**PROBLEM DETAILS**: Put each line of the data below into a numbered list, skipping the blank lines. Leave out the pictures.

··· RECORDS SUPPLIED ···

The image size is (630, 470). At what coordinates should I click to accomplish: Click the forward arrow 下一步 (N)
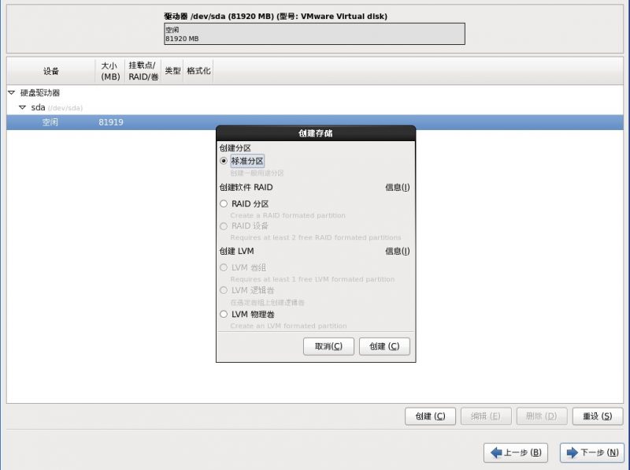point(592,453)
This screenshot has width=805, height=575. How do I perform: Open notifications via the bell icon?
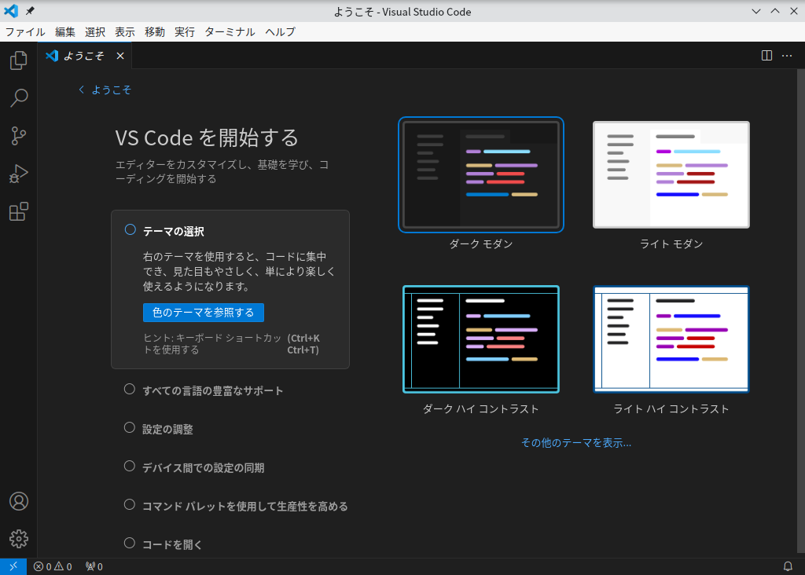[x=788, y=566]
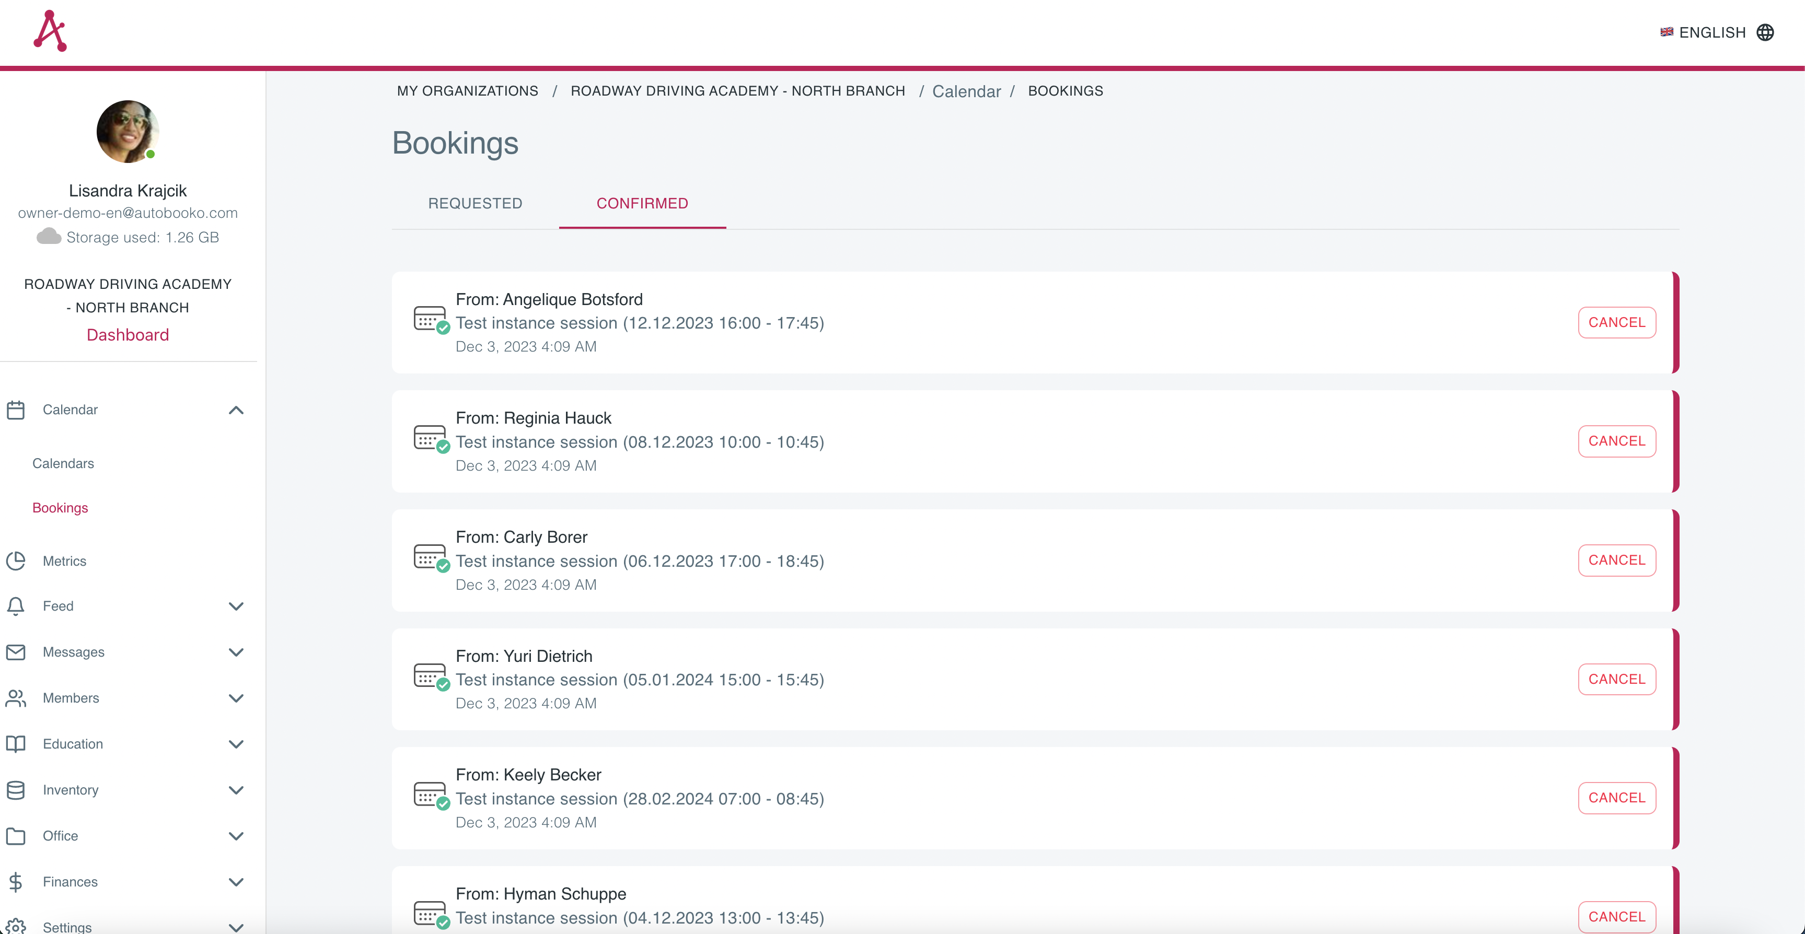Open Metrics via its pie chart icon

[16, 561]
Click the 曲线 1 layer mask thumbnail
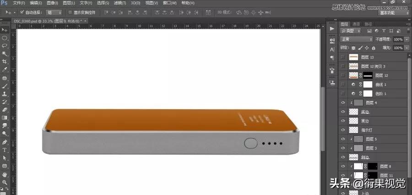Viewport: 412px width, 195px height. [x=369, y=84]
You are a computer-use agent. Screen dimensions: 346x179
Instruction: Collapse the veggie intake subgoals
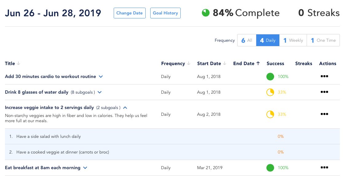coord(125,108)
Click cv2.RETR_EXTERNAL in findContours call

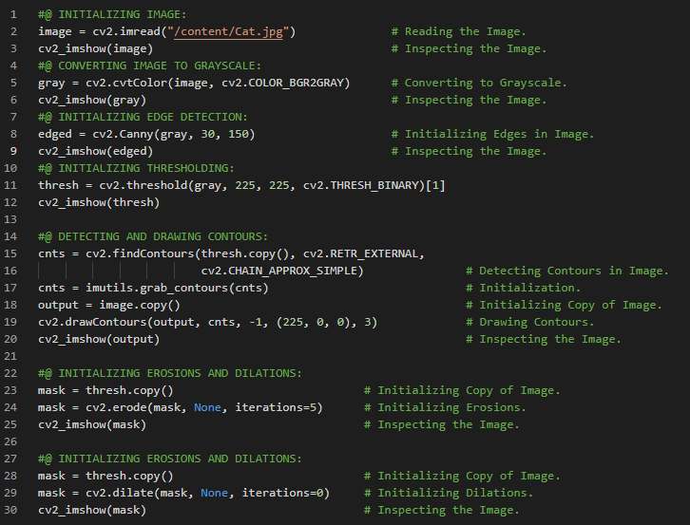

···

**ANSWER TO THIS PROBLEM**:
1. The image size is (630, 470). At what coordinates should I click to accomplish: Click the forward arrow 下一步 (N)
2. point(592,453)
3. This screenshot has width=805, height=575. How do I perform: Open notifications via the bell icon?
4. [x=788, y=566]
5. Open Metrics via its pie chart icon
6. [16, 561]
7. Click the 曲线 1 layer mask thumbnail
8. Viewport: 412px width, 195px height. [x=369, y=84]
9. You are a computer-use agent. Screen dimensions: 346x179
10. Instruction: Collapse the veggie intake subgoals
11. coord(125,108)
12. Click cv2.RETR_EXTERNAL in findContours call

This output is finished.